1-Year Agency Response
See attached Annual Discipline Report which addresses definition for case processing speeds, provides both mean and median times, and discloses changes in methodology from prior year.
- Completion Date: May 2016
- Response Date: June 2016
California State Auditor's Assessment of 1-Year Status: Fully Implemented
6-Month Agency Response
Business and Professions Code sections 6086.15(a)(5)-(9)specifies the methodology to be used for calculating case-processing speed; this methodology will be used to complete the 2015 Annual Discipline Report.

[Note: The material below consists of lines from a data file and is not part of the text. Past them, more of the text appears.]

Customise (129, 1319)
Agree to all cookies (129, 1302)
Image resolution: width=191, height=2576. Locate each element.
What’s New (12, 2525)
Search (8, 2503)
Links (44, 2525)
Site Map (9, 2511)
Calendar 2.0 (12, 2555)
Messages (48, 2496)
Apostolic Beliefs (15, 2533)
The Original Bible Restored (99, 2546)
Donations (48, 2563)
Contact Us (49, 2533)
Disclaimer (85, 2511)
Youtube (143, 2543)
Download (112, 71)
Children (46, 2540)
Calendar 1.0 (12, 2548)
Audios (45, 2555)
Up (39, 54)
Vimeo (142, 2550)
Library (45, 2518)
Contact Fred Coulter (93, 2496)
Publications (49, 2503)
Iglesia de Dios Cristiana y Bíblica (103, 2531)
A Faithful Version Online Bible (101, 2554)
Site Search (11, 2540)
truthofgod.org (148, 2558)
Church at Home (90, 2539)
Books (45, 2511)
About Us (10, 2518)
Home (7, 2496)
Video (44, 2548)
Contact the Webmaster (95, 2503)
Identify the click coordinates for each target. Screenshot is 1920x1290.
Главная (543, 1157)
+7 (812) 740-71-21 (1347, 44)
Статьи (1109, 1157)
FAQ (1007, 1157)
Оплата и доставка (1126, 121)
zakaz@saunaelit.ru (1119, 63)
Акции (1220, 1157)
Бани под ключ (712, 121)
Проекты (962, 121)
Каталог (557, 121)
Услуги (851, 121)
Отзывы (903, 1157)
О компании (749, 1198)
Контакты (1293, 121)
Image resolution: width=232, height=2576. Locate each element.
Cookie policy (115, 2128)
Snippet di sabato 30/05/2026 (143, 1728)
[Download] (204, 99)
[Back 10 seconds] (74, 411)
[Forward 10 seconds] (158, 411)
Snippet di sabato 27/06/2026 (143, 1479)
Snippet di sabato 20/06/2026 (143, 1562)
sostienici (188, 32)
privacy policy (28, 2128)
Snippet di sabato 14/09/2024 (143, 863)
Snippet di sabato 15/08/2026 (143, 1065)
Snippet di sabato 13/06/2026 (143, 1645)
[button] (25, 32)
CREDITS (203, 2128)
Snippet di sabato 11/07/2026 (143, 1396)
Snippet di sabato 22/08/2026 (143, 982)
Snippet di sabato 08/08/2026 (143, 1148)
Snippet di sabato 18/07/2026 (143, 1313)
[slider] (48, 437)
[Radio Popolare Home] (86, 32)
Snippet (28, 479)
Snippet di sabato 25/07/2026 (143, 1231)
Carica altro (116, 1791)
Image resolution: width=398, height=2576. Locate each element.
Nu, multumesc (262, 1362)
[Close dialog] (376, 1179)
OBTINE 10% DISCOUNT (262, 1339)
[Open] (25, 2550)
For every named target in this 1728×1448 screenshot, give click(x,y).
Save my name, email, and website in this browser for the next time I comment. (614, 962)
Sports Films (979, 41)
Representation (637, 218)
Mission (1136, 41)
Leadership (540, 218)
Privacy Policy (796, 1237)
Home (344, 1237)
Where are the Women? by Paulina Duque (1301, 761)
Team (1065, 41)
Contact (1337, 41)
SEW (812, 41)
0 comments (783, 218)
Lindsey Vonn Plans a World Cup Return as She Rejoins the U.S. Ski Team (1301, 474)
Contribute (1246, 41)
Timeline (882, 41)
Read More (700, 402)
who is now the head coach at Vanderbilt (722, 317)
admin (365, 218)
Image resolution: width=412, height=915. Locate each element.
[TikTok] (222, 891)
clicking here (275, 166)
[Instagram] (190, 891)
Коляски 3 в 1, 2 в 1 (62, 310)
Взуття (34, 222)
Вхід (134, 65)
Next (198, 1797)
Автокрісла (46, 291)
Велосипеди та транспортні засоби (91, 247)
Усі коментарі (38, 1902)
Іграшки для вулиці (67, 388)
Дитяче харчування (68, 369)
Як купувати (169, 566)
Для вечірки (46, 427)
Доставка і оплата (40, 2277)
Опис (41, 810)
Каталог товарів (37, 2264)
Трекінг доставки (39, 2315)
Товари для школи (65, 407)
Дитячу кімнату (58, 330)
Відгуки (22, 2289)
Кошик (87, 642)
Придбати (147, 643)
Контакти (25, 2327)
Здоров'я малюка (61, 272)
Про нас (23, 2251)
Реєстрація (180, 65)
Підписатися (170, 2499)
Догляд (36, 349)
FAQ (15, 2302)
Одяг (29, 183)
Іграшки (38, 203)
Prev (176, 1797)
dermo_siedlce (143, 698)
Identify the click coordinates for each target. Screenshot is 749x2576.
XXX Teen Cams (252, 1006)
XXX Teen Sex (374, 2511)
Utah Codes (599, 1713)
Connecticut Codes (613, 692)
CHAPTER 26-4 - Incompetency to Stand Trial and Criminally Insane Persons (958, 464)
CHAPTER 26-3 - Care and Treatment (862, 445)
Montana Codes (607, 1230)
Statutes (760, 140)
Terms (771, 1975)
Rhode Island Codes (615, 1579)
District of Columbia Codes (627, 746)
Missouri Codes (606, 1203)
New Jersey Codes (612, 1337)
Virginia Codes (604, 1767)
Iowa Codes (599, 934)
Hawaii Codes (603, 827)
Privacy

The estimated completion date for this item reflects the due date for the 2015 Report.
- Estimated Completion Date: April 30, 2016
- Response Date: December 2015
California State Auditor's Assessment of 6-Month Status: Pending
60-Day Agency Response
Beginning with its annual discipline report for 2015, the State Bar will begin including the average or "mean" case processing time to provide more information to stakeholders. The State Bar will also continue to present its case-processing times using the positional measurements of median and 90th percentile in order to provide a more complete picture of the time for handling cases. Average is a useful measurement when the distribution is normal. However, the processing times of discipline cases is not normal; instead there are typically "outliers," with the time taken to conclude these cases creating a "long tail" in the distribution curve that dramatically affects the average. In this situation, the average time will be above the "typical" value and well below the "long tail." For this reason, the State Bar had reported both the median (a standard and widely used statistic for long-tailed distributions) and the 90th percentile (an indicator of the "long tail"). Including average with median and 90th percentile will provide more complete information. When enacted, Senate Bill No. 387 will include an amendment to Business and Professions Code section 6086.15, subdivision (a)(5) to provide that speed of handling and disposition of cases be measured by both median and average time.
- Estimated Completion Date: 4/30/2016
- Response Date: August 2015
California State Auditor's Assessment of 60-Day Status: Pending
Agency responses received are posted verbatim.